Configurable pre-publish checks: audit, lint, type-check, test. Runs up to 8 checks in parallel. Each check can be optional (warning only) or strict (blocks publish). Failed strict checks abort the pipeline before any version bump happens.

4. Build (the safe build)

Here's a subtle problem: tsup with clean: true wipes the dist/ directory before building. If you're running a REST API locally from that same dist/, the running service crashes mid-build.

Fix: build into a temp directory, then atomic-rename swap. The running service never sees an incomplete dist/.

5. Pack verification

This is the stage that catches what CI doesn't. For each package, the verifier runs npm pack, extracts the tarball, and checks:

  • No test files leaked into the package (.spec., .test., __tests__)
  • All exports declared in package.json actually exist
  • No directory imports that work locally but break when installed
  • No missing dependencies

This catches a class of bugs that only manifest after publish: the package works in the monorepo because of hoisted dependencies, but fails when installed standalone.

6–9. Version → Changelog → Publish → Git

Version bumps are written to package.json. Changelogs are generated per-package from git commit ranges — with templates (compact, corporate, technical) and optional LLM enhancement for human-readable summaries. Publishing uses OTP for CLI or token for CI. Git gets a commit and tags.

The adapter pattern inside the pipeline

The pipeline core doesn't know about CLI prompts or REST APIs. Two key interfaces make it portable:

  • PackagePublisher — CLI version prompts for OTP; REST version uses a token. Same pipeline, different publisher.
  • ChangelogGenerator — with or without LLM. Same pipeline, different generator.

The CLI and REST API are thin adapters over the same runReleasePipeline(options) core.

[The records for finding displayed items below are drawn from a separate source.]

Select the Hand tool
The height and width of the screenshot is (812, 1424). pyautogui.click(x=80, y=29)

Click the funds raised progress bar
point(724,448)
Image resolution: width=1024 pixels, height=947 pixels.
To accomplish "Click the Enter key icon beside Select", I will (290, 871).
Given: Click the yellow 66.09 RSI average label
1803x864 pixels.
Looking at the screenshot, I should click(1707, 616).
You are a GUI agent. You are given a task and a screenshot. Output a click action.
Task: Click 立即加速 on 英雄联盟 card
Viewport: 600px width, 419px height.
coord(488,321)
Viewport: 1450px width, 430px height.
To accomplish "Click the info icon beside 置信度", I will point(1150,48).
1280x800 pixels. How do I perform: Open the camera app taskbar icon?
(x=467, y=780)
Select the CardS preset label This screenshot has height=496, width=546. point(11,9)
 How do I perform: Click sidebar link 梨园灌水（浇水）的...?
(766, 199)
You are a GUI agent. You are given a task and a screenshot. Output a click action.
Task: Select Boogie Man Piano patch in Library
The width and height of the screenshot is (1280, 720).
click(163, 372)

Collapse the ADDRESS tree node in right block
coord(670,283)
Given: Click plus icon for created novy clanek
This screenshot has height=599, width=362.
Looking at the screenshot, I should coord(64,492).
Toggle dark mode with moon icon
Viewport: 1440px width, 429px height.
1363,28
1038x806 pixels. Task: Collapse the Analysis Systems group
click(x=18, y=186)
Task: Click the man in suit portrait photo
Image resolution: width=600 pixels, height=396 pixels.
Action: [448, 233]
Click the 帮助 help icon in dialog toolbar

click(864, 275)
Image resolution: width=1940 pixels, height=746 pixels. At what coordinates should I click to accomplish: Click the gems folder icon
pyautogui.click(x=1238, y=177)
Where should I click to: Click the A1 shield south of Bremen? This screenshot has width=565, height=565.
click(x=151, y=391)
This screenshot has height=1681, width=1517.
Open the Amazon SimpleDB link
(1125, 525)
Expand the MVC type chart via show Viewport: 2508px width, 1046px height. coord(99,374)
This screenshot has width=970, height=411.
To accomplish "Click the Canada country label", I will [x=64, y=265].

What we learned publishing 145 packages

  • Pack verification is non-negotiable. We caught 7 packages with broken exports in the first real run.
  • Snapshot rollback saved us twice when npm publish failed mid-batch due to network issues.
  • The safe build (temp dir + atomic swap) eliminated an entire class of "it worked in CI but broke locally."
  • Independent versioning is better than lockstep for a monorepo this size — lockstep creates version churn in packages that didn't change.